Karadeniz’in yeşili, Karadeniz’in dalgaları, Karadeniz’in isyanı!
Artvin’in, Trabzon’un dağları, ormanları!
Kafkaslar’ın âhengi, Kafkaslar’ın ağırlığı, Kafkaslar’ın gümbürtüsü!
Bu vücutta sergilenen halk oyunlarının seyredeni saygıyla göğe kaçırışı!
Vay be! Yine kanser!
Vay be! Yine bir sevdiğimizle vedalaşamadık.
Vay be! Yine gitti giden!
Şahin Hoca! Yeni Demokrat Gençlik Kültür-Sanat Festivalleri’nin halk oyunları dalındaki daimi jüri üyesi. Şahin Hoca!
Almanya’da yeni olduğum zamanlarda, onlarca gencimize-çocuğumuza kurs verdi yanıbaşımızda.
Bir şiir savrulduğunda devamını getirendin.
Bir şarkı mırıldandığında eşlik edendin.
Bir konu açıldığında, yüreğinin en derinlerinde birikenleri kısa kısa cümlelerle ifade edendin.
Uzun sohbet imkânı bulunduğunda ise, hiç açmadığın, açmayı lüks bulduğun koca bir hazine sandığın vardı oysa ki!
Bu hazine sandığında; tertemiz bir yürek, nice badireleri atlatırken insan kalmak üzere verilmiş canhıraş bir mücadele ve bir de hiç paslanmayan bir fedakârlık anahtarı vardı.

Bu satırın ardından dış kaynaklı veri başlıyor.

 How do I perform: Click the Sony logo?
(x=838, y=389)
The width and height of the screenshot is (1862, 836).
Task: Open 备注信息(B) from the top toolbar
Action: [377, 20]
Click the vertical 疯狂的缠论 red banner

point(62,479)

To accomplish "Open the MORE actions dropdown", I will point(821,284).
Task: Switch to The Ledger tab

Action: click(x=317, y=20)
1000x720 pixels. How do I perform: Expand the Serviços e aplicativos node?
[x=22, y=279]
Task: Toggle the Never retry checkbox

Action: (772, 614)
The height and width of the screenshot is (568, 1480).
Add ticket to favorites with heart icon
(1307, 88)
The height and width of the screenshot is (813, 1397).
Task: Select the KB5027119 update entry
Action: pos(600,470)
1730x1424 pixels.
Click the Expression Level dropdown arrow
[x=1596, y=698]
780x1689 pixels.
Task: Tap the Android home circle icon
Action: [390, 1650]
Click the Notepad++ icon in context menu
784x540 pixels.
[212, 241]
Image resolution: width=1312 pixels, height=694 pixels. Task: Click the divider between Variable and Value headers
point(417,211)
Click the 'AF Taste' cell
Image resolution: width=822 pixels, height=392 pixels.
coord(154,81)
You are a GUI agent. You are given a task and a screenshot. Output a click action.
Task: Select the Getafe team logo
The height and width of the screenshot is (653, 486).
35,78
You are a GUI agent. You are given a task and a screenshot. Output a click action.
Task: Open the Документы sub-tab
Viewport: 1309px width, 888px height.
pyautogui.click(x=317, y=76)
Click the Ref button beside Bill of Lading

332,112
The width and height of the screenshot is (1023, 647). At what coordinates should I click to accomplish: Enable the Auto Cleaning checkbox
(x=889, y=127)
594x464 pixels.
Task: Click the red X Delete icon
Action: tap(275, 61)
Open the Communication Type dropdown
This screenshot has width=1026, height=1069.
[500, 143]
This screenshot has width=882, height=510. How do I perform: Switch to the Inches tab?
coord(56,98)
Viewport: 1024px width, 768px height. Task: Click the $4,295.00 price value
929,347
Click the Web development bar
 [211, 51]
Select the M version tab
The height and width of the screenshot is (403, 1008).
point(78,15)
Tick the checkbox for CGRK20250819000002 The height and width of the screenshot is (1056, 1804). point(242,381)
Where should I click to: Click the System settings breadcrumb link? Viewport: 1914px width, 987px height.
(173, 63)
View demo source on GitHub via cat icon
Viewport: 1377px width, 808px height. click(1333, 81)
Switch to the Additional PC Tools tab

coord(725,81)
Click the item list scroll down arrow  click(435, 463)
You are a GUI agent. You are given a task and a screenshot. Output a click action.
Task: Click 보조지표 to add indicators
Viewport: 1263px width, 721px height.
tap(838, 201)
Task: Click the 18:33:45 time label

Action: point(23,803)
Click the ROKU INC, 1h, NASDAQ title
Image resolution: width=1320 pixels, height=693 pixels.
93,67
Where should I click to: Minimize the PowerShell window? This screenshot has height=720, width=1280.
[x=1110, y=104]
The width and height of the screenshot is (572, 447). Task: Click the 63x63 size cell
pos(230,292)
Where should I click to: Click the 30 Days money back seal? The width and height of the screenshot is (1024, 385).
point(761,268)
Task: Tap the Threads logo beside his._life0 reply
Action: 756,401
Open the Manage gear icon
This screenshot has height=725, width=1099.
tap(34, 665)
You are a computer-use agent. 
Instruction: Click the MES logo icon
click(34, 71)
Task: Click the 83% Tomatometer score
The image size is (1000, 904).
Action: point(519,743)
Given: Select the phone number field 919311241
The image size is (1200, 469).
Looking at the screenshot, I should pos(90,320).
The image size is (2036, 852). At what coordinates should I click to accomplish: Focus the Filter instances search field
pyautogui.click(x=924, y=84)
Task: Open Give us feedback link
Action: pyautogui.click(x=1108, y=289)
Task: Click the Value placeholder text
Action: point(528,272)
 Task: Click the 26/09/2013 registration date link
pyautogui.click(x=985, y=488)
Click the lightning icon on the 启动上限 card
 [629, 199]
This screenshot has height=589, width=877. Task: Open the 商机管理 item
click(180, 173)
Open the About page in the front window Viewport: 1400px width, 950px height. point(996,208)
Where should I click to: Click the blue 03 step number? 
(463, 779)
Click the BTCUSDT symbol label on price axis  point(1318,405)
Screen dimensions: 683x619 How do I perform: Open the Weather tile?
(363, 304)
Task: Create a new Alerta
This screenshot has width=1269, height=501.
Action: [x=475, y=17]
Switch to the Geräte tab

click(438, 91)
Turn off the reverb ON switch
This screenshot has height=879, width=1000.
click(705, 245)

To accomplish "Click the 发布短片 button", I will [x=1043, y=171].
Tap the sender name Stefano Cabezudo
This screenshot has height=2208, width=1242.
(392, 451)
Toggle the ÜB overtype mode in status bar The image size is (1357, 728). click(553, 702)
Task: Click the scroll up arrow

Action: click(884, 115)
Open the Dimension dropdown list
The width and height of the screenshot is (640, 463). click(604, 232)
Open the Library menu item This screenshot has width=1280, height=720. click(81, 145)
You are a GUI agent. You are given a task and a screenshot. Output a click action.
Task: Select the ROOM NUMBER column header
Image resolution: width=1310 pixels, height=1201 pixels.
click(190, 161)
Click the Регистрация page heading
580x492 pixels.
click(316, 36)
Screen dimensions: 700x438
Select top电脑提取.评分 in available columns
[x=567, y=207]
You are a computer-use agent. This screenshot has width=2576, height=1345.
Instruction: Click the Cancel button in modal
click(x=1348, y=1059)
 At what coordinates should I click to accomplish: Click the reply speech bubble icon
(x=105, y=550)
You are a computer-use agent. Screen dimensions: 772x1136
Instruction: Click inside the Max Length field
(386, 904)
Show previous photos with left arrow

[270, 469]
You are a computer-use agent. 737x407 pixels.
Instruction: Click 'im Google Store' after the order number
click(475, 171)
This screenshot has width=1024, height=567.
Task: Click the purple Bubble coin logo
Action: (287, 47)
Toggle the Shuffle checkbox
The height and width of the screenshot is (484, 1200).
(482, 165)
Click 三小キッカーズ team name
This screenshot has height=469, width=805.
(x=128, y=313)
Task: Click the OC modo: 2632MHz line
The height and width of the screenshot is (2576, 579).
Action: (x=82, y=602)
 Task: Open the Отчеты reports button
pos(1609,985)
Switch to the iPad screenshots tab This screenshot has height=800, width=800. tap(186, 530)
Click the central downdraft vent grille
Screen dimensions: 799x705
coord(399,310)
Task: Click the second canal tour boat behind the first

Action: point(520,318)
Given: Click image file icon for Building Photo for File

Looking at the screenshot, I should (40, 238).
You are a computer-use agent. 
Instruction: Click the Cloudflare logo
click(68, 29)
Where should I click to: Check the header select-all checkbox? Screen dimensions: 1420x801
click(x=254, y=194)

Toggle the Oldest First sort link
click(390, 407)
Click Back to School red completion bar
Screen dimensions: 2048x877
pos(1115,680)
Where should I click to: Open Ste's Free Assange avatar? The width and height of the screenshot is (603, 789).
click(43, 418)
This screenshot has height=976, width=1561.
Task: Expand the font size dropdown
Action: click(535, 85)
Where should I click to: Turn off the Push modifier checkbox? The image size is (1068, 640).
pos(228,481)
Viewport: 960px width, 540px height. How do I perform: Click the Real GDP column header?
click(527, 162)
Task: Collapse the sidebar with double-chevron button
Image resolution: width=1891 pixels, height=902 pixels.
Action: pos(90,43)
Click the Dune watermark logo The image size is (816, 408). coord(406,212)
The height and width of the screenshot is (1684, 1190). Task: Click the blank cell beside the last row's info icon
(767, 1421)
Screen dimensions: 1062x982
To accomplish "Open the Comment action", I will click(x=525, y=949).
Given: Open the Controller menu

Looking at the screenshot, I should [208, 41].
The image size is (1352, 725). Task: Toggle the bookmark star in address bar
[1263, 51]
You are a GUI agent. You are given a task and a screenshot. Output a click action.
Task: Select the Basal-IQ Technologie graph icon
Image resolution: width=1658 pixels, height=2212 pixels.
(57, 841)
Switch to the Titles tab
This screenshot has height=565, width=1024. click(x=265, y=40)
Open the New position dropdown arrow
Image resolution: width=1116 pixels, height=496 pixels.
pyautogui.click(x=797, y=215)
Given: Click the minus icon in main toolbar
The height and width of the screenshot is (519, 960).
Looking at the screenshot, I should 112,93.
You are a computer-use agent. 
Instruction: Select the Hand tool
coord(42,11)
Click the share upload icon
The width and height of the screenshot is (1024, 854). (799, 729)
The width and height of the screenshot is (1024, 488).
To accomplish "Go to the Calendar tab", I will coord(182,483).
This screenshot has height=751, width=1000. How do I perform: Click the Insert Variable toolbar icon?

“Kitap yazmaya kalksam! Bir anı dosyam var. Çok ihanet gördük. Çelmelerde düştük. Yanlışlar da yaptık. Düşsek de yine kalktık. Devrimcilik başka bir şeydi bu diyarlarda. Değişimi yazmayı kaldırmaz yüreğim. Değişimdeki kendimi yazmayı da! Hepsini yazsam olmaz. Birazını yazsam, o da yalan olur” diye tekrarladığın zamanlar vardı.
En son Frankfurt’ta karşılaştığımızda; “Zıplayabiliyor musun hâlâ Şahin Hoca?” diye sormama kalmadan, bir Karadeniz çekiverdin anında.
Ve her zamanki sözünü yineledin: “Ölsem de halaya durur bedenim.”
Bir Şahin Hoca geçti bu diyarlardan.
Sarsardı ayakları dans ettiği mekânları.
Kanatlanan kollarında ise görünmez zincirleri şakırdardı.
Bir Şahin Hoca geçti bu diyarlardan, iyi ki, iyi ki, iyi ki!
Sana duyduğumuz sevgi ve saygıyla yaşayacaksın yüreğimizde...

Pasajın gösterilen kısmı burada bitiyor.